### [Direction]
Lay out the records below as a JSON list of strings, one string per line, skipping blank lines and leaving out the pictures.

### [Supplied data]
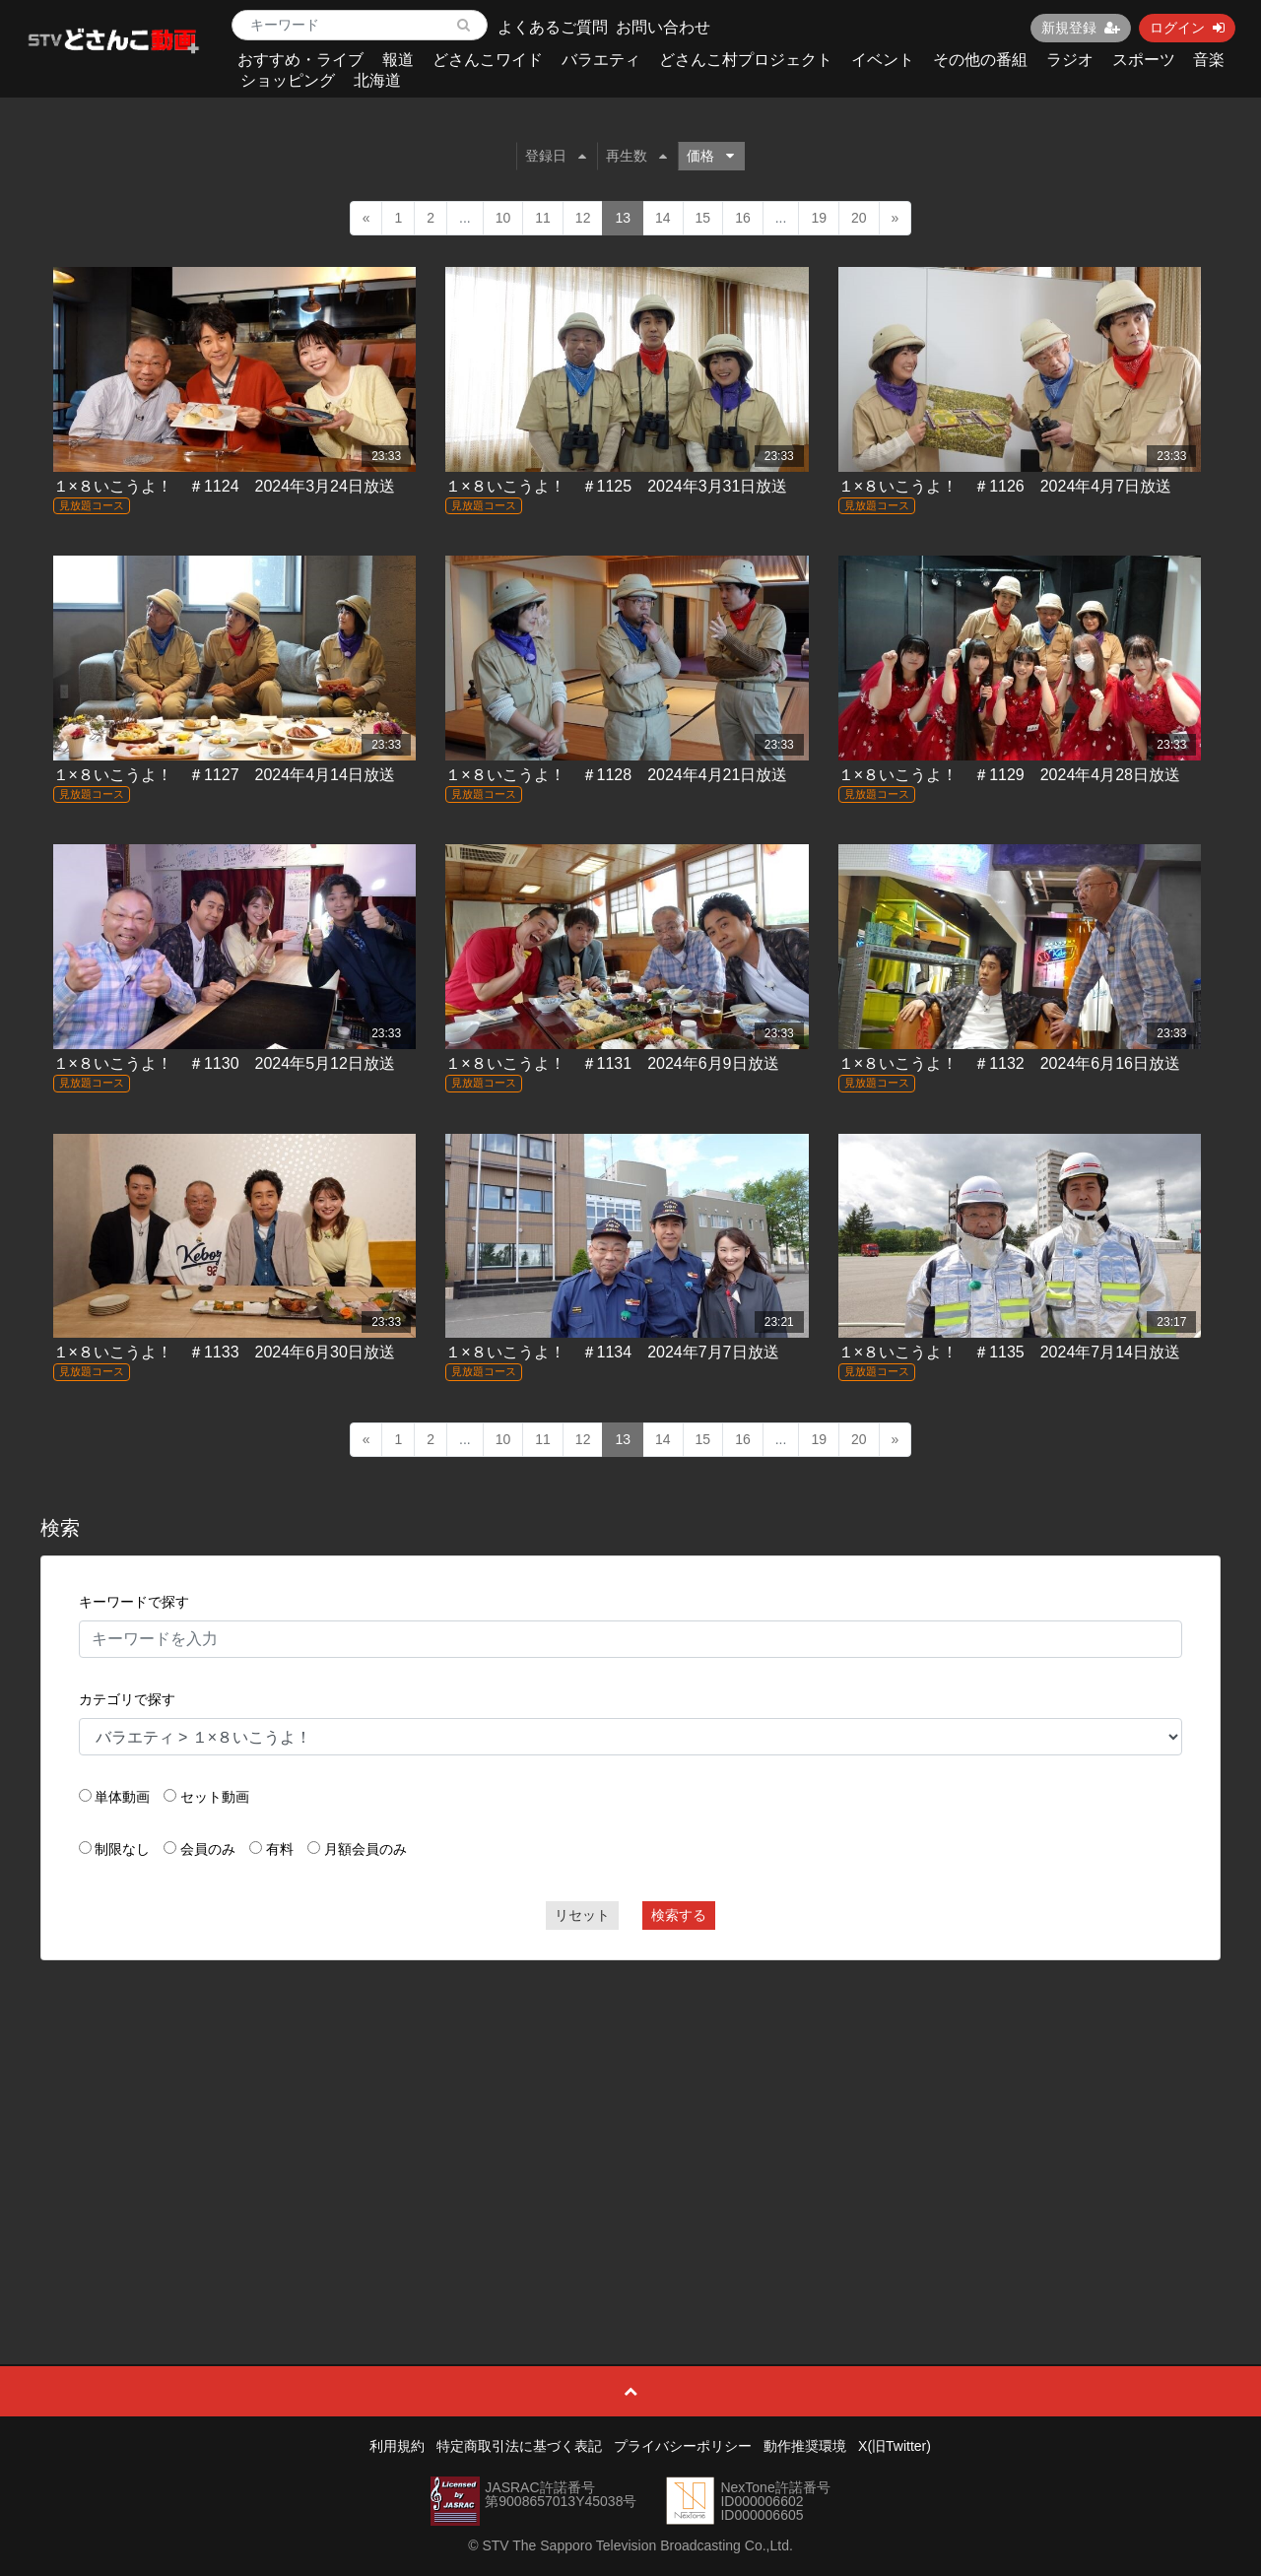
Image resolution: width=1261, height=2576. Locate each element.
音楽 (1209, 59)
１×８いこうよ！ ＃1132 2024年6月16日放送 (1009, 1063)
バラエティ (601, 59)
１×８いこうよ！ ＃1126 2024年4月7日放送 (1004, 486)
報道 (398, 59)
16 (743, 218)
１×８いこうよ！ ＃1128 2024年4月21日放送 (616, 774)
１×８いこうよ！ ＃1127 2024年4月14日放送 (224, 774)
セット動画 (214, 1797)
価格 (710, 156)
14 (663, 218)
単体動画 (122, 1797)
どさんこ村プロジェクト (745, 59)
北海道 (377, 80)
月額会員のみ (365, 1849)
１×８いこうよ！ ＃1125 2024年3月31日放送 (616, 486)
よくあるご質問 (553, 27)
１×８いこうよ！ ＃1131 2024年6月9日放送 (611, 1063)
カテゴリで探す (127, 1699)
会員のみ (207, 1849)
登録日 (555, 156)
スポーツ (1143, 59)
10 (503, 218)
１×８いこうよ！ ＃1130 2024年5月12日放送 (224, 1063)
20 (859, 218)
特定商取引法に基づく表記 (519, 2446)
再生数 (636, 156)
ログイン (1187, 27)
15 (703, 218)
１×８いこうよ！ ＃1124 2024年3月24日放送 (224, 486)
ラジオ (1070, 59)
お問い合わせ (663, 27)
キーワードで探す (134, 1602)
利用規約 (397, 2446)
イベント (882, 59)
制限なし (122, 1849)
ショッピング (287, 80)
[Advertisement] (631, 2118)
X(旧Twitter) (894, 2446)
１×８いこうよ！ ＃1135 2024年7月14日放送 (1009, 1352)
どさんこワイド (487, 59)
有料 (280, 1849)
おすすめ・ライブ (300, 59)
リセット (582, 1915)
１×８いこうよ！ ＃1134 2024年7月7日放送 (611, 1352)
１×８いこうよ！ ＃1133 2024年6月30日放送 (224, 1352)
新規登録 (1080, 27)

### [Problem solution]
[
  "Image resolution: width=1261, height=2576. Locate each element.",
  "音楽 (1209, 59)",
  "１×８いこうよ！ ＃1132 2024年6月16日放送 (1009, 1063)",
  "バラエティ (601, 59)",
  "１×８いこうよ！ ＃1126 2024年4月7日放送 (1004, 486)",
  "報道 (398, 59)",
  "16 (743, 218)",
  "１×８いこうよ！ ＃1128 2024年4月21日放送 (616, 774)",
  "１×８いこうよ！ ＃1127 2024年4月14日放送 (224, 774)",
  "セット動画 (214, 1797)",
  "価格 (710, 156)",
  "14 (663, 218)",
  "単体動画 (122, 1797)",
  "どさんこ村プロジェクト (745, 59)",
  "北海道 (377, 80)",
  "月額会員のみ (365, 1849)",
  "１×８いこうよ！ ＃1125 2024年3月31日放送 (616, 486)",
  "よくあるご質問 (553, 27)",
  "１×８いこうよ！ ＃1131 2024年6月9日放送 (611, 1063)",
  "カテゴリで探す (127, 1699)",
  "会員のみ (207, 1849)",
  "登録日 (555, 156)",
  "スポーツ (1143, 59)",
  "10 (503, 218)",
  "１×８いこうよ！ ＃1130 2024年5月12日放送 (224, 1063)",
  "20 (859, 218)",
  "特定商取引法に基づく表記 (519, 2446)",
  "再生数 (636, 156)",
  "ログイン (1187, 27)",
  "15 (703, 218)",
  "１×８いこうよ！ ＃1124 2024年3月24日放送 (224, 486)",
  "ラジオ (1070, 59)",
  "お問い合わせ (663, 27)",
  "キーワードで探す (134, 1602)",
  "利用規約 (397, 2446)",
  "イベント (882, 59)",
  "制限なし (122, 1849)",
  "ショッピング (287, 80)",
  "[Advertisement] (631, 2118)",
  "X(旧Twitter) (894, 2446)",
  "１×８いこうよ！ ＃1135 2024年7月14日放送 (1009, 1352)",
  "どさんこワイド (487, 59)",
  "有料 (280, 1849)",
  "おすすめ・ライブ (300, 59)",
  "リセット (582, 1915)",
  "１×８いこうよ！ ＃1134 2024年7月7日放送 (611, 1352)",
  "１×８いこうよ！ ＃1133 2024年6月30日放送 (224, 1352)",
  "新規登録 (1080, 27)"
]